Finance Ireland, the non-bank lender, said it was “temporarily suspending” the supply of fixed-rate mortgages of 10 years or more, amid heightened volatility in international debt markets.
The lender, led by chief executive Billy Kane, introduced 15- and 20-year mortgages to the market last year as non-banks played an important role in gaining market share after Ulster Bank and KBC Bank Ireland have decided to leave the Republic.
Finance Ireland’s 10+ year fixed rate mortgages are known to have been its most popular products with customers this year, as mortgage buyers and homebuyers sought to lock in long-term rates as bond market investors bet on a series of rate hikes by central banks. The European Central Bank (ECB) has raised key rates by 1.25 percentage points since late July and is widely seen as another rate hike of 0.75 points on Thursday in a bid to contain soaring inflation.
Finance Ireland held a 5.3% share of the mortgage market last year.

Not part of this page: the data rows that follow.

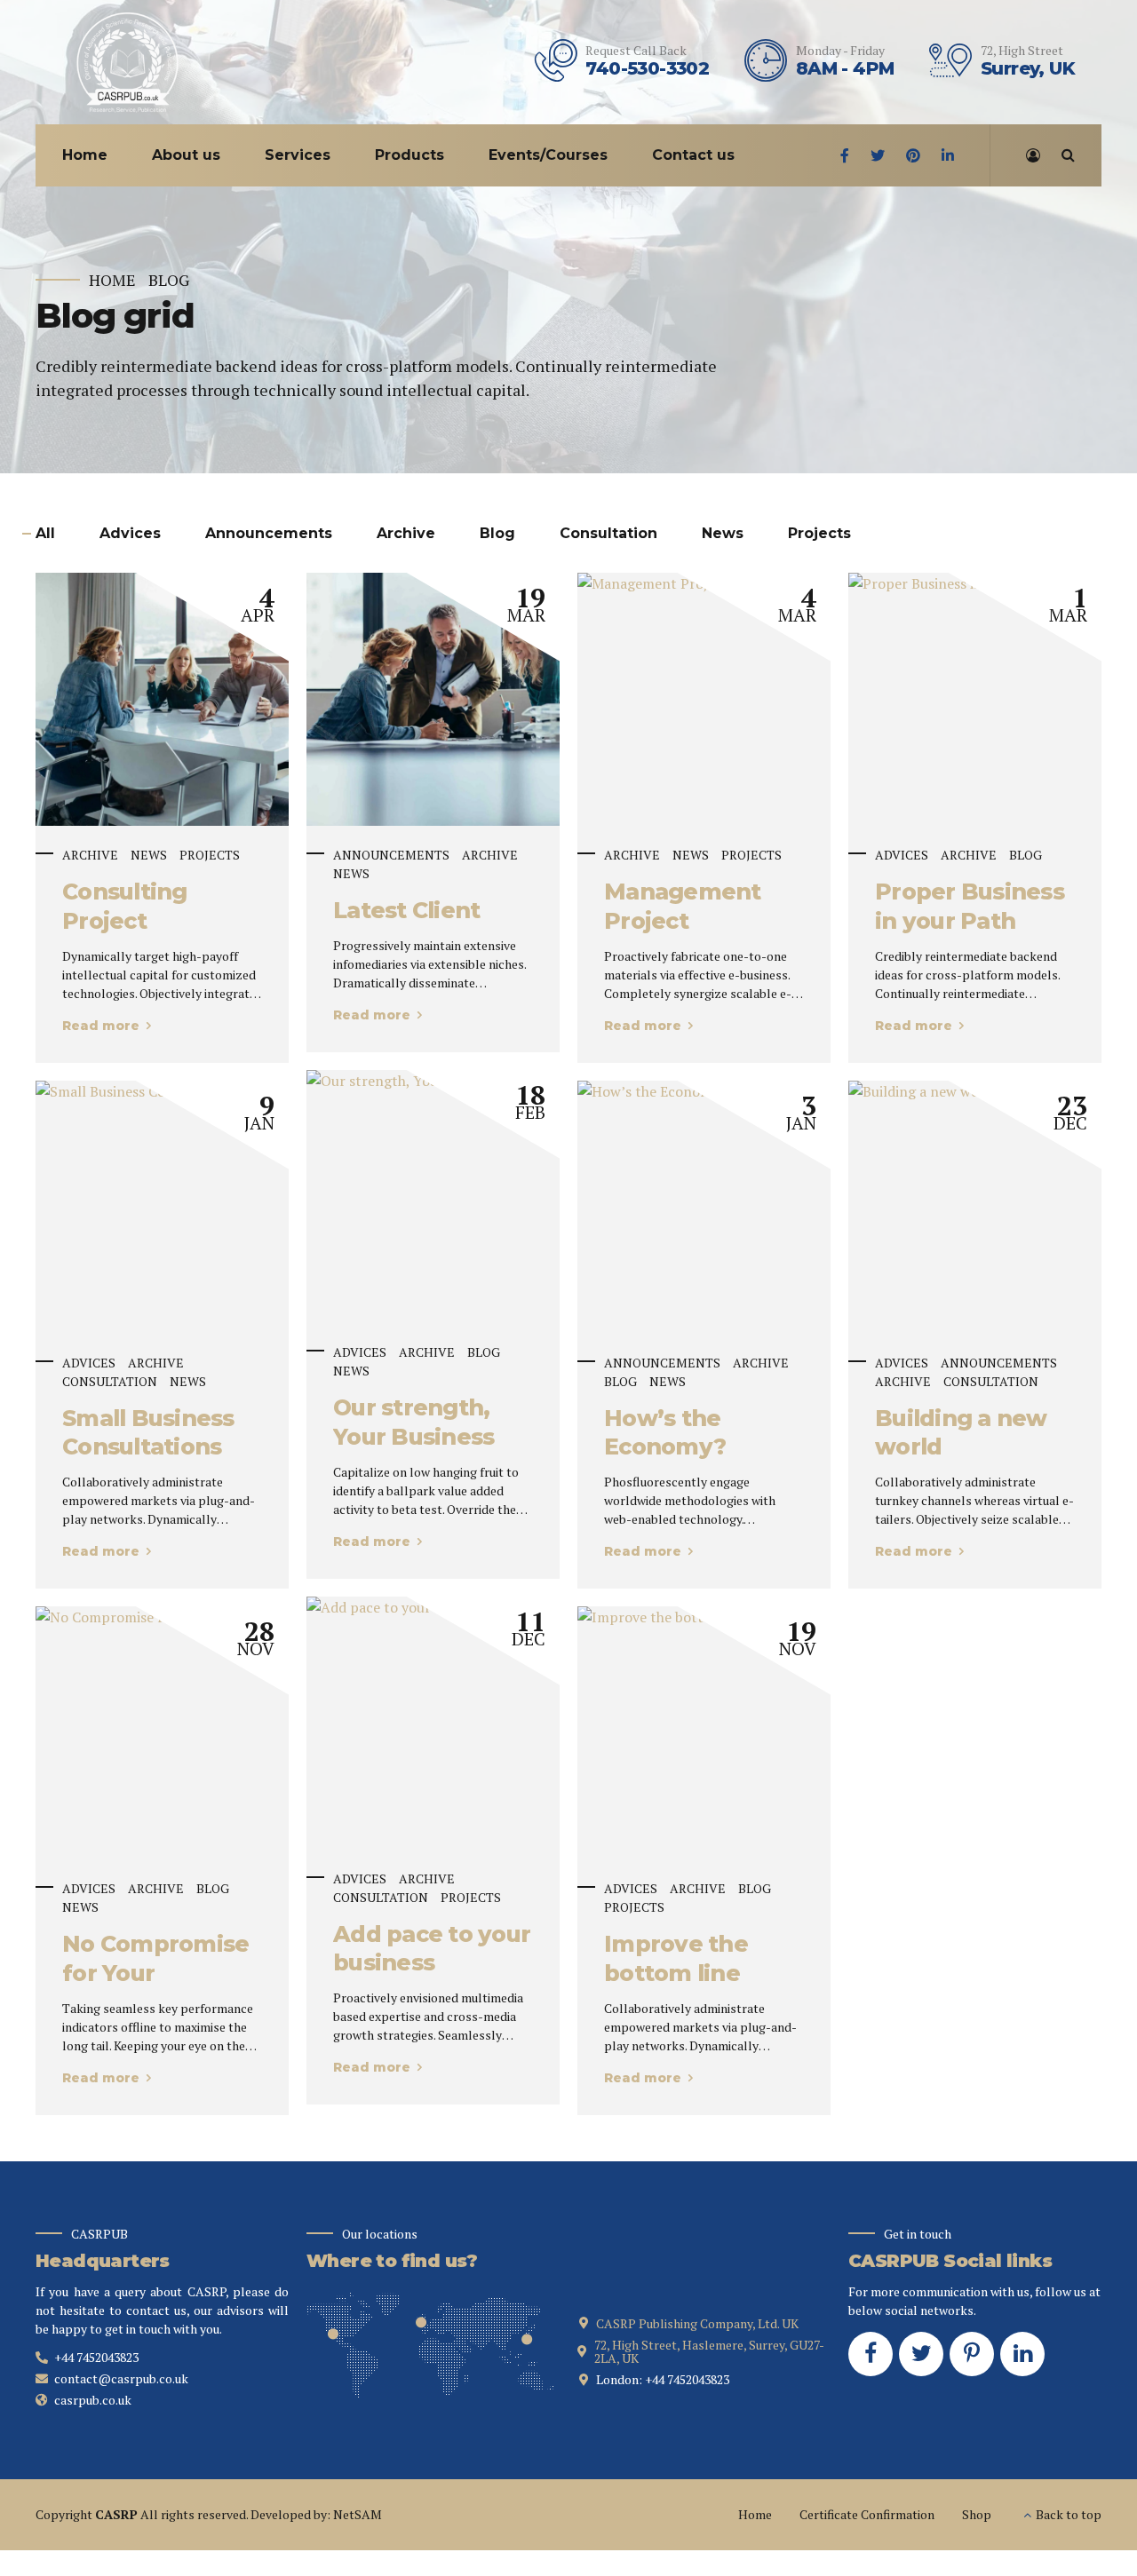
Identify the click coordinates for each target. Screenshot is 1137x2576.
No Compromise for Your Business (155, 1972)
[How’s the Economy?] (704, 1091)
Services (297, 155)
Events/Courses (548, 155)
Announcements (391, 854)
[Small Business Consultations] (162, 1091)
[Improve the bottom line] (704, 1617)
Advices (901, 854)
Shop (976, 2514)
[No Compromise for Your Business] (162, 1617)
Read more (100, 1026)
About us (186, 155)
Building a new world (961, 1433)
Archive (90, 854)
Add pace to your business (431, 1949)
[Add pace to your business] (433, 1607)
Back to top (1068, 2514)
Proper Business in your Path (969, 906)
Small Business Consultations (148, 1433)
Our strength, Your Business (413, 1422)
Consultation (109, 1381)
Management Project (682, 906)
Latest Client (406, 910)
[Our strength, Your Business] (433, 1080)
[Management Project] (704, 583)
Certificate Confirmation (866, 2514)
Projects (209, 854)
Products (409, 155)
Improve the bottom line (676, 1958)
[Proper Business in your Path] (974, 583)
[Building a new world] (974, 1091)
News (149, 854)
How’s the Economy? (665, 1433)
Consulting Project (124, 906)
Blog (168, 280)
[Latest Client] (433, 699)
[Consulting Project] (162, 699)
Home (84, 155)
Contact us (693, 155)
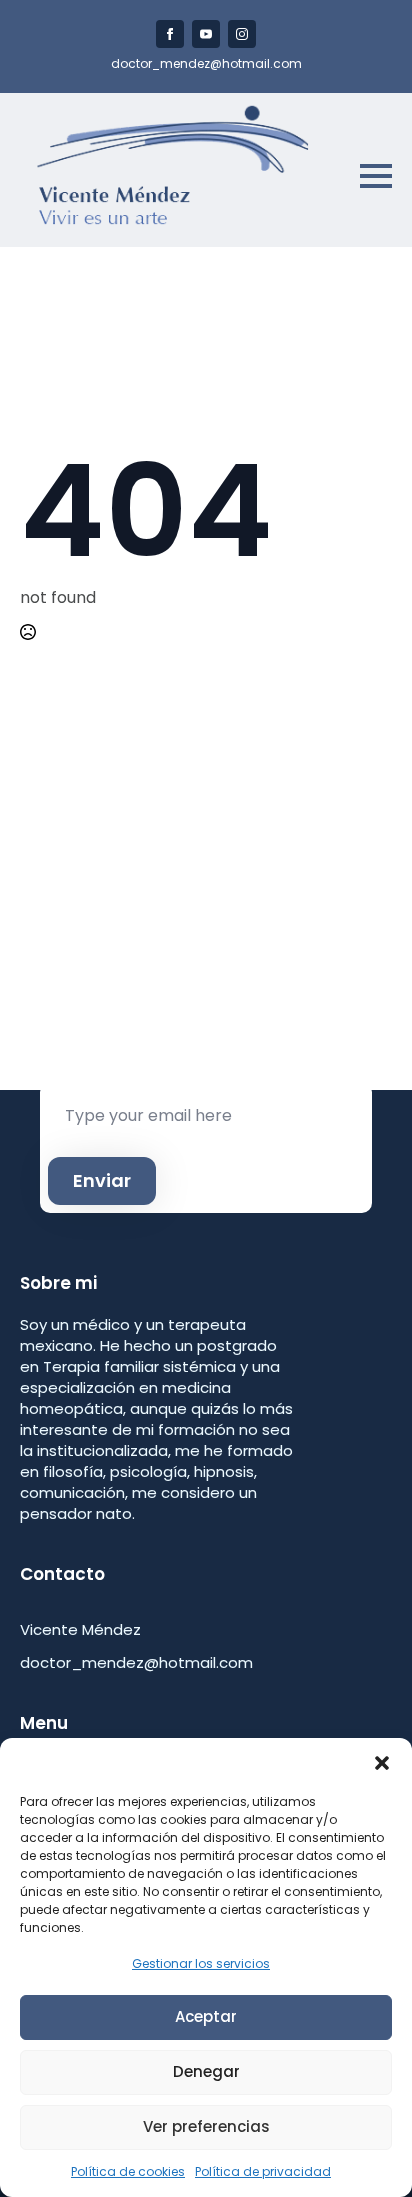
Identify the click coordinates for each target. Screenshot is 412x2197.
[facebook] (170, 34)
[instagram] (242, 34)
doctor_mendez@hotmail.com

“Given the current volatility in interest rates globally, we have decided to suspend our longer-maturity fixed rate products – for periods of 10 years or more,” a spokesperson said. FinanceIreland. “We expect to reopen applications for these products in due course when more normal markets return.”
The company will continue to offer variable mortgages and fixed rate mortgages for terms of less than 10 years, he said.

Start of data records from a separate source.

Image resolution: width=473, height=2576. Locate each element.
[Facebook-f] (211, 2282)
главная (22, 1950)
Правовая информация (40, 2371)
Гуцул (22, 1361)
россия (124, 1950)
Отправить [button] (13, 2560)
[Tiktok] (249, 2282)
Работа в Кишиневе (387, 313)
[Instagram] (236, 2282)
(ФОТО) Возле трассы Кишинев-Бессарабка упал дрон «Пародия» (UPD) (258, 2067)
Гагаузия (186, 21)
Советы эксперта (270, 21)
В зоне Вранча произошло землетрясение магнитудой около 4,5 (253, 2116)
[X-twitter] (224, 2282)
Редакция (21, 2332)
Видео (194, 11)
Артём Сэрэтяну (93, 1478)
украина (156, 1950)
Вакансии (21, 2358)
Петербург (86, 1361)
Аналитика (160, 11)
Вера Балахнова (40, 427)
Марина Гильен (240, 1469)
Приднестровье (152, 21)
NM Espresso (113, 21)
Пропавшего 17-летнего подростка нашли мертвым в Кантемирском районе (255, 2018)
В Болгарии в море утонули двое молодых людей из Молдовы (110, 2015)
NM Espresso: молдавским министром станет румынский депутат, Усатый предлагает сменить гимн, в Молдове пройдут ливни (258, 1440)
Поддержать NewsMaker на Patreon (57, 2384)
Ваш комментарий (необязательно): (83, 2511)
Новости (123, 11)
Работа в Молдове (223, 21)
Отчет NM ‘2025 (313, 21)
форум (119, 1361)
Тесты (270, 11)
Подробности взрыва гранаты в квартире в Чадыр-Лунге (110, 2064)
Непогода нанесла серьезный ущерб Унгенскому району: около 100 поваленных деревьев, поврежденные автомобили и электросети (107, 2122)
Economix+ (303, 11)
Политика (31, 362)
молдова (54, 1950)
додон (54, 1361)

Commenting on Finance Ireland’s decision, Rachel McGovern, director of financial services at Brokers Ireland, said: “This is a very worrying signal. These value-for-money products that provide longer-term security and allow mortgage holders to plan their financial expenses, although they have long been present in international markets, have only been introduced in Ireland than in recent years.
Non-bank lenders have far more exposure to market rates than traditional Irish banks, which largely fund their mortgages from deposits, where most savers currently earn little or nothing on their money.
Finance Ireland relies on its 41% shareholder, the British investment company M&G, for the initial financing of the underwriting of mortgage loans. It then typically refinances pools of mortgages in international bond markets, where the cost of funding has surged in recent months.
Finance Ireland said customers who have been offered a fixed rate offer of 10 years or more “will be treated as normal but new applications will not be accepted at this time”. The spokesperson declined to comment on how long the products could be withdrawn.
The move comes months after ICS Mortgages decided to temporarily limit new home loans to 2.5 times borrowers’ gross income, up from 3.5 times the limit set by the Central Bank for most loans.
The Central Bank decided last week to raise the ratio to 4 for first-time buyers from January. ICS has also tightened its deposit criteria and raised some rates.
Meanwhile, Avant Money, the third largest non-bank mortgage lender in the Irish market, has also raised rates on some products. The Spanish company’s Irish mortgage portfolio stood at 1.5 billion euros in September, up almost 500% on the year.
AIB, including its subsidiaries EBS and Haven, is the only Irish bank to have raised rates since the ECB’s first intervention in July. It decided this month to add half a percentage point to the cost of new fixed-rate mortgages.